Is this our destiny? Do we truly believe we can change the world by writing, and talking, and making documentaries, and opening up for debate? Sure it's a start, but to truly change the world: we'll have to go so much further.
The movie does introduce a few people who do just that: who each day strive to make the world a better place, and save it from ourselves. They're the inspiring part of the movie.
They manage to add in suitable product placement for Tesla cars as well, with Elon Musk making a very short appearance as well. And is that a Sia song at the end of the movie? Inspiring music, that goes well the inspiring sights - a serenade of tropical sounds and endangered species that play on the Empire State Building, and other walls of the New York cityscape. Spoilers? Nah. It's something to look forward to as you plow through bleak and dystopian pictures of our world as the movie paints it. With reason. The theory is this:
Scientists predict we may lose half the species on the planet by the end of the century. They believe we have entered the sixth major extinction event in Earth's history. Number five took out the dinosaurs.
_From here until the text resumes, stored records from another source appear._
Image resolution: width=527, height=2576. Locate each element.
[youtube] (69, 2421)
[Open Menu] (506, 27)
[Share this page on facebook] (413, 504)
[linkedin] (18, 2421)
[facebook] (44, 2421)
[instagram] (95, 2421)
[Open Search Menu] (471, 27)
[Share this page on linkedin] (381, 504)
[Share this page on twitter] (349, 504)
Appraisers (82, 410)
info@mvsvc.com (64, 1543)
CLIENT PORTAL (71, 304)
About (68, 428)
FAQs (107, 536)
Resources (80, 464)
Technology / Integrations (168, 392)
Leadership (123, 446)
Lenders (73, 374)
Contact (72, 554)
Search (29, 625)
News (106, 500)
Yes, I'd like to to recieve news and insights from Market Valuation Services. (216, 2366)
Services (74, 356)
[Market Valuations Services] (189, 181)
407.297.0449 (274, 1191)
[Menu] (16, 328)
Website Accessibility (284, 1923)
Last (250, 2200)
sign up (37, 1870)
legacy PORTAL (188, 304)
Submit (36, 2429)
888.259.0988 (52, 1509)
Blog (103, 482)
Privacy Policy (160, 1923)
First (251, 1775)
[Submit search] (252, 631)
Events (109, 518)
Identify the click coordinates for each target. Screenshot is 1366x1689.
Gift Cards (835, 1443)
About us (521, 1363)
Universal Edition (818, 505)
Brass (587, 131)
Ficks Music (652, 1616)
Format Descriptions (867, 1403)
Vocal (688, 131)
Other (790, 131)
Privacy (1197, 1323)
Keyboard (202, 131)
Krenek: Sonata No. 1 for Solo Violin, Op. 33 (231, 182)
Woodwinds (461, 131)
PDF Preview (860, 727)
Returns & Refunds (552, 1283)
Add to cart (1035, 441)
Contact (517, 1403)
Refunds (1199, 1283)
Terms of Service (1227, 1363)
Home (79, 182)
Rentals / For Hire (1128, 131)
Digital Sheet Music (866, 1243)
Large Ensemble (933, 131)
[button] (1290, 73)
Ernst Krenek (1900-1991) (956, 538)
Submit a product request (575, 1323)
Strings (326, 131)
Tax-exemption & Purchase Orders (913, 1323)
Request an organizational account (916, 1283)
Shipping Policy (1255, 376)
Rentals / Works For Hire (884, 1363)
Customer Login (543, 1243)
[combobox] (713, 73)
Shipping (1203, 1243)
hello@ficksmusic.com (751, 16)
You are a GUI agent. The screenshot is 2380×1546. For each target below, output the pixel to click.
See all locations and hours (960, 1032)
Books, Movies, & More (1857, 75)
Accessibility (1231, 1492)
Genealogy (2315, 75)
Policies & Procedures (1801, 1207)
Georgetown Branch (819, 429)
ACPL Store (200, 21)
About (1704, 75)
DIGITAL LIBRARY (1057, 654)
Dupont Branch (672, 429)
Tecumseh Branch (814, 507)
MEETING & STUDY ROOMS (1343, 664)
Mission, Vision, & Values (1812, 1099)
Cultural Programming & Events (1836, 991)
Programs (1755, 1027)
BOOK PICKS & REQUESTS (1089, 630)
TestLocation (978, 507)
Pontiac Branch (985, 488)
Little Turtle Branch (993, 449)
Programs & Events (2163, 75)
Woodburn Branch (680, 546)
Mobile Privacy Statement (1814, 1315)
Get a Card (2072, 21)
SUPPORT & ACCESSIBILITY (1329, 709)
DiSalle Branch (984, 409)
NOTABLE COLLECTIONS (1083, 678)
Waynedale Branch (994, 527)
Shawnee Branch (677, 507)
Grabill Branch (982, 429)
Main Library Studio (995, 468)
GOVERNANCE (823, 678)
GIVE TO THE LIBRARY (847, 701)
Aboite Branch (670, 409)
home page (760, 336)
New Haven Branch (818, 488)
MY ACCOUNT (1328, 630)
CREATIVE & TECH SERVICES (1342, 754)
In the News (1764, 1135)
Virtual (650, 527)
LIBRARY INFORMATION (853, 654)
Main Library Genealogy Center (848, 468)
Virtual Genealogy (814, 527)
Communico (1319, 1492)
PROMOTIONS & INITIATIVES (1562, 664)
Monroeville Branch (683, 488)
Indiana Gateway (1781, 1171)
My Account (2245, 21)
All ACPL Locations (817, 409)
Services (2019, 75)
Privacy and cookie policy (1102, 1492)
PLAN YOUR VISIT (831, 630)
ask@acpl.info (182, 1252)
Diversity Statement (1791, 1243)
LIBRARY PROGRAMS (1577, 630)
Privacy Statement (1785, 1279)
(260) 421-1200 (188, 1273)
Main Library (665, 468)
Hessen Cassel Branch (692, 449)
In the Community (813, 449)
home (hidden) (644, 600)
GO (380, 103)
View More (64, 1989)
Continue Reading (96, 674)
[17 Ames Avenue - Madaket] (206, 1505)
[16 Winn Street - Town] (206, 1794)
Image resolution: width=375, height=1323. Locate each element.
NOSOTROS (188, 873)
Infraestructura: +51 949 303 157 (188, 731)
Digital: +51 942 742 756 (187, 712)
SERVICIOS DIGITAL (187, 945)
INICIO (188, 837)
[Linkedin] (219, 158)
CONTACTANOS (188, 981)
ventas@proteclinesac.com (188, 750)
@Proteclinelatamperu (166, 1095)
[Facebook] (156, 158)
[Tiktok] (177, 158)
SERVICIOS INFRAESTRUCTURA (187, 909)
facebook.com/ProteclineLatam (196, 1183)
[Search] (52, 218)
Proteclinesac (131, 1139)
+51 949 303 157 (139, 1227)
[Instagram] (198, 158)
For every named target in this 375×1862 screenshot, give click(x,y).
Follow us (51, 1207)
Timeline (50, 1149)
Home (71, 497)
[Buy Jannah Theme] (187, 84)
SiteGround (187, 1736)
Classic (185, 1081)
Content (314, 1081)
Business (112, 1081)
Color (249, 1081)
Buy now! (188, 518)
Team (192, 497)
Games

This era is called the Anthropocene, or 'Age of Man', because evidence shows that humanity has sparked this catastrophic loss. And we are the only ones who can stop it.
To really change the world, we need so much more than watch a documentary like this, but if everyone in the world did that'd be a start. I'm giving this a five not because it's a flawless movie, but because it's an important one. It gives perspective, and lets us know: it's still not too late to turn the tide, and make the world a sustainable place for all.